SEOUL — The
art world landed in
Seoul this week for the inaugural edition of Frieze in
Asia, as the vibrant South Korean capital looks to position itself as the region’s
next art hub.
اضافة اعلان
Previous Frieze
fairs have been held in traditional art capitals like London, Paris, and New
York, but industry experts say Seoul was a natural pick for the first Asian
edition of the prestigious event.
South Korea has
emerged as a cultural powerhouse in recent years with the global success of the
Oscar-winning film “Parasite” and the Netflix series “
Squid Game”, and with
K-pop superstars BTS sweeping the Billboard music charts.
“Frieze looks to
cities where there is a vast appreciation of culture,” Patrick Lee, the
inaugural director of Frieze Seoul, told AFP.
People visit the Frieze Seoul 2022 art fair in Seoul on September 2, 2022.
Seoul boasts a rich
art scene, he added, with “incredibly talented artists, world-class museums,
corporate collections, non-profits, biennales, and galleries, which make it an
ideal location for an art fair”.
The fair also takes
place at a time when the art world is turning away from Hong Kong — long
considered the hub of the lucrative Asian art market — over looming financial
and political uncertainties, as well as quarantine restrictions still imposed
on visitors.
“Seoul is
definitely the most vibrant and exciting market in Asia for now,” said Alice
Lung, director of Galerie Perrotin, which opened its second Seoul gallery last
month.
Tim Schneider, art
business editor of Artnet News, said the openings by major Western galleries
like Pace,
Lehmann Maupin, Perrotin, and Thaddaeus Ropac, followed by Frieze,
confirmed that Seoul had “leveled up” on the international art stage.
“Frieze Seoul is
just the final confirmation that the demand has been here,” he told AFP.
COVID boost
The local art
market has seen explosive growth since the start of the
COVID-19 pandemic, with
local art fairs seeing record foot traffic and sales figures last year.
“When the borders
were closed for a while, people focused on online viewing,” Lung of Galerie
Perrotin told AFP.
“This helped Korean
artists and galleries grow faster without any physical limitation, bringing in
new collectors,” especially millennials and Generation Z, she said.
During this time,
skyrocketing housing prices prompted many young South Koreans to seek alternate
investment options, such as stocks, cryptocurrency, and, for some, artworks.

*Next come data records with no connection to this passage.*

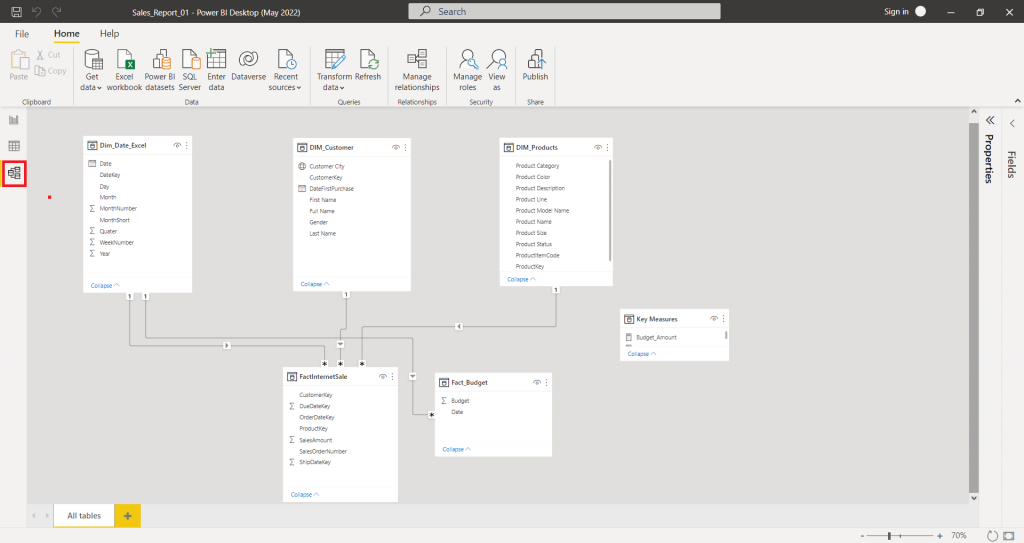Switch to the Help ribbon tab
1024x543 pixels.
[109, 33]
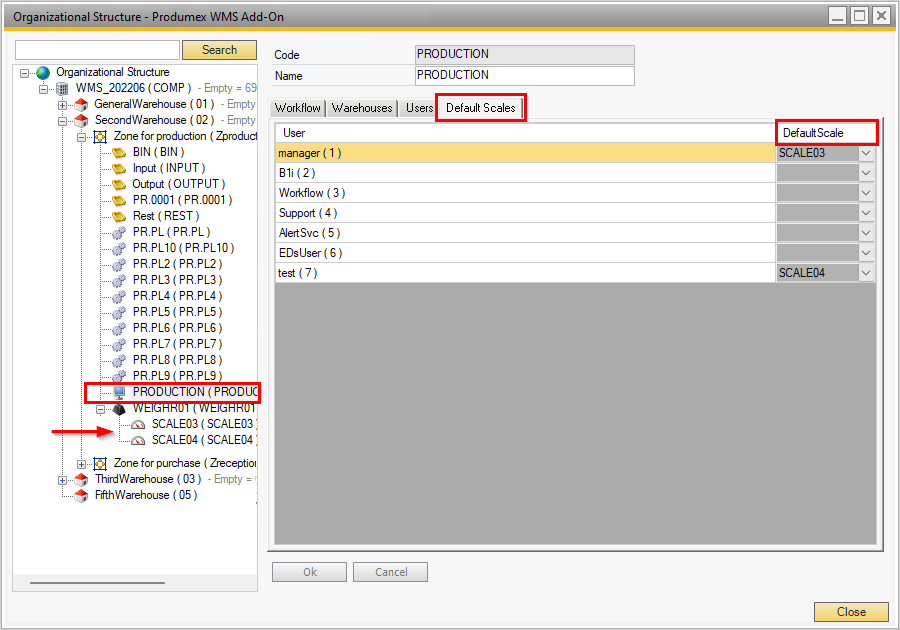Click the PR.PL5 production line icon
This screenshot has height=630, width=900.
click(119, 312)
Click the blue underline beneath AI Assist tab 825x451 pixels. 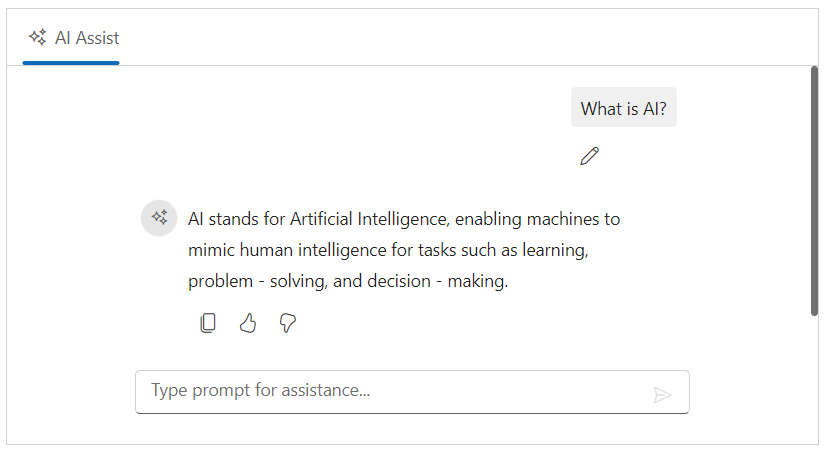(71, 62)
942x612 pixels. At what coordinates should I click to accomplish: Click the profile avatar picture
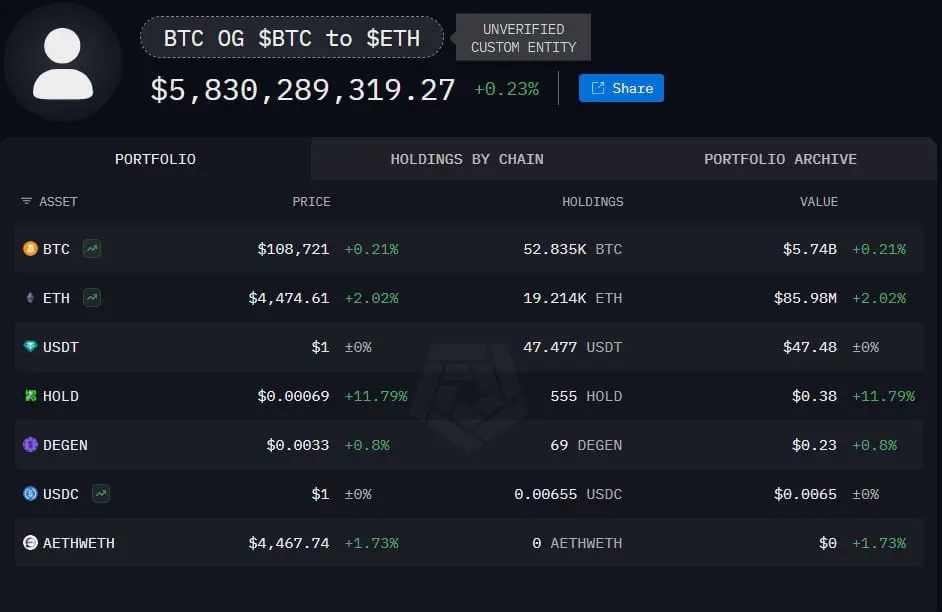pos(62,62)
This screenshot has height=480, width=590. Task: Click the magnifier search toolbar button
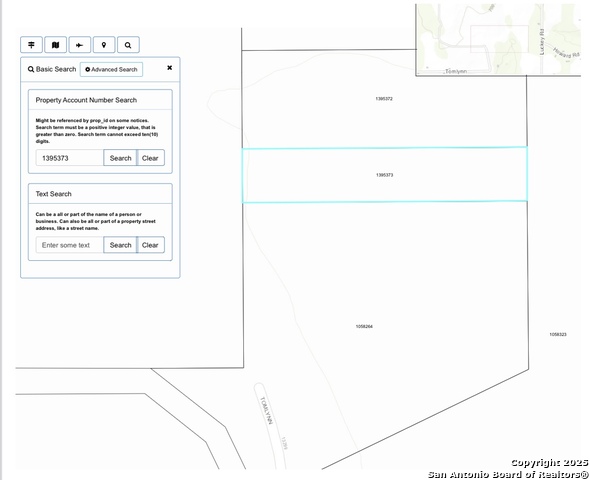click(128, 45)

incredibly talented artists, world-class museums, corporate collections, non-profits, biennales, and galleries, which make it an ideal location for an art fair
“Many young people
tasted bitter losses from stock and crypto investments and artwork appeared a
safe bet, especially after high-profile success cases,” said Hwang Dal-seung,
president of the Galleries Association of Korea.
The late Samsung
chairman Lee Kun-hee left a trove of antiques and artworks — including works by
Claude Monet, Salvador Dali, and Pablo Picasso — reportedly worth two to three
trillion won ($1.5–2.2 billion) which had soared in value during his
decades-long ownership, Hwang added.
Schneider said
South Korea was a “microcosm of Asia” in terms of the rise of collectors born
after 1980, who now exercise heavy influence on the market.
“Buyers from this
age group and this region have been reshaping the hierarchy of which artists
are most in demand internationally, as well as significantly ramping up the
speed at which artists can transition from the emerging level to blue-chip
prices and global fame,” he added.
The country’s art
market was estimated to be worth around 532.9 billion won in the first half of
2022, according to a July report from the state-run Korea Arts Administration
Service — more than the whole of 2021.
Fresh approach
Thaddaeus Ropac, who opened his Seoul gallery last year, said South Korea
offered a balanced demographic of collectors.
“You have very established collectors who are not
too young anymore and who have incredible experience and who collect art for 30
years or 40 years, and you see the results, which I think is quite astonishing
in its quality,” Ropac told AFP.
“But then you also
feel a very fresh new approach to art” from younger collectors, he added.
The Austrian gallerist,
who began working with
South Korean artists nearly two decades ago, said the
country’s art scene — artists, curators, collectors — had been “built for
generations”.
The arrival of
Frieze Seoul would certainly open new doors for South Korea’s art market, he
said, but it was “also a result of what Seoul has become”.
Schneider added:
“Historically, anytime a grade-A international fair sets up shop in a new city,
it simultaneously confirms that the art-market infrastructure there is
sustainable.”
But he dismissed
framing Seoul’s rise in terms of Hong Kong’s potential fall.
“I think it’s misguided to act as if
Asia — a massive
continent composed of numerous countries with unique cultural histories and
tremendous wealth –– can’t support two legitimate art-market hubs,” he said.